I premi, infatti – tutti – hanno questa caratteristica: premiano sempre un qualche traguardo già raggiunto. E la gioia che procurano ci mette poco ad affacciarsi sull’angoscia del dopo. “Ora sono stata brava, ce l’ho fatta, ma ce la farò ancora? Si riverificheranno le stesse fortunate circostanze che mi hanno permesso di fare ciò per cui ora sono premiata?”. Quest’ansia – ve lo confesso – la sento in ogni momento della vita. E tutto ciò che ho fatto con qualche successo mi ha resa felice ma, insieme, più angosciata del solito. Niente disgraziatamente ci è dato una volta per tutte, e qui devo dire con qualche solennità una cosa che è stranota ma che secondo me non si dice mai a sufficienza: il più incerto dei doni è il talento. Questo io che scrive ora c’è, ora non c’è, ora c’è e non c’è, ora non c’è e c’è. Niente dunque è più inaffidabile di quella porzione di me che produce scrittura. Se avessi puntato, come intendevo fare da giovane, tutta la mia vita su quella porzione, mi sarei ritrovata in un mare in tempesta, ora convinta di essere aggrappata a un tronco, ora scoprendomi stretta a un filo di paglia e vicina all’annegamento. Ho invece tracciato una linea netta tra i tasselli meno precari della mia vita – quelli che mi danno un’impressione di quotidiana stabilità – e l’io che scrive con i suoi capricci, le sue pigrizie, le sue lunghe assenze, le sue irruzioni tanto improvvise quanto esigenti. In quella forma sfuggente c’è di tutto, ma soprattutto smania di allineare parole e frasi.
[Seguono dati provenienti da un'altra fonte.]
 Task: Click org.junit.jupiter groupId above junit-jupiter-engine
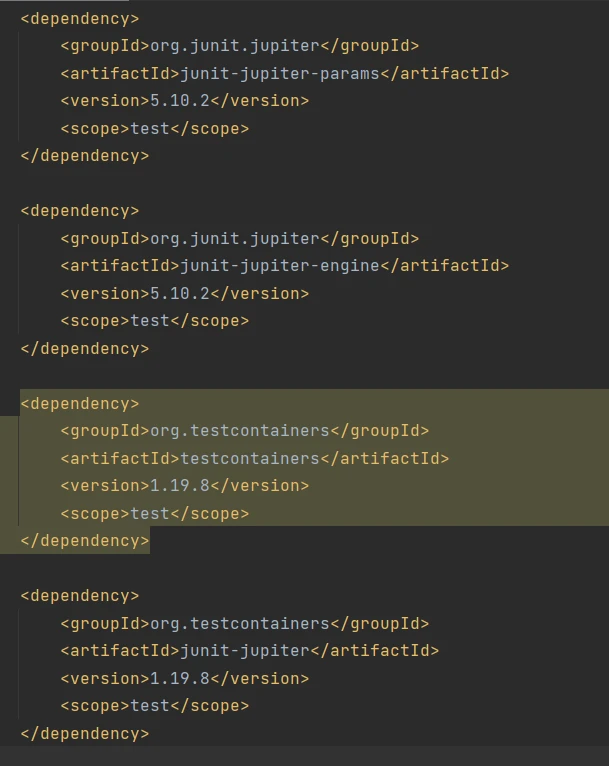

Voi, gentili signori e gentili signore, premiate in questa occasione questo io, questa fuggevole funzione di autrice, così come si è manifestata e fissata sulla pagina. Oggi questo io c’è, qui davanti a voi: è la scia di scrittura che si è lasciato alle spalle, fino a queste righe. Non è detto che ci sarà domani, o che, se ci sarà, darà forma a opere all’altezza del premio che gli avete assegnato. Nell’accomiatarmi voglio rinnovarvi tutta la mia gratitudine perché avete scelto di premiare un gomitolo di parole scritte e non avete chiesto – non avete nemmeno lasciato intendere – che, per l’occasione, era necessaria la presenza di tutta la mia persona, felice e spaventata. È stato, da parte vostra, generoso. Del resto la coesione e coerenza e complessiva piacevolezza di quella persona – vi assicuro – è di gran lunga inferiore a quella dei libri che, nella sua funzione di autrice, lei ha scritto e pubblicato.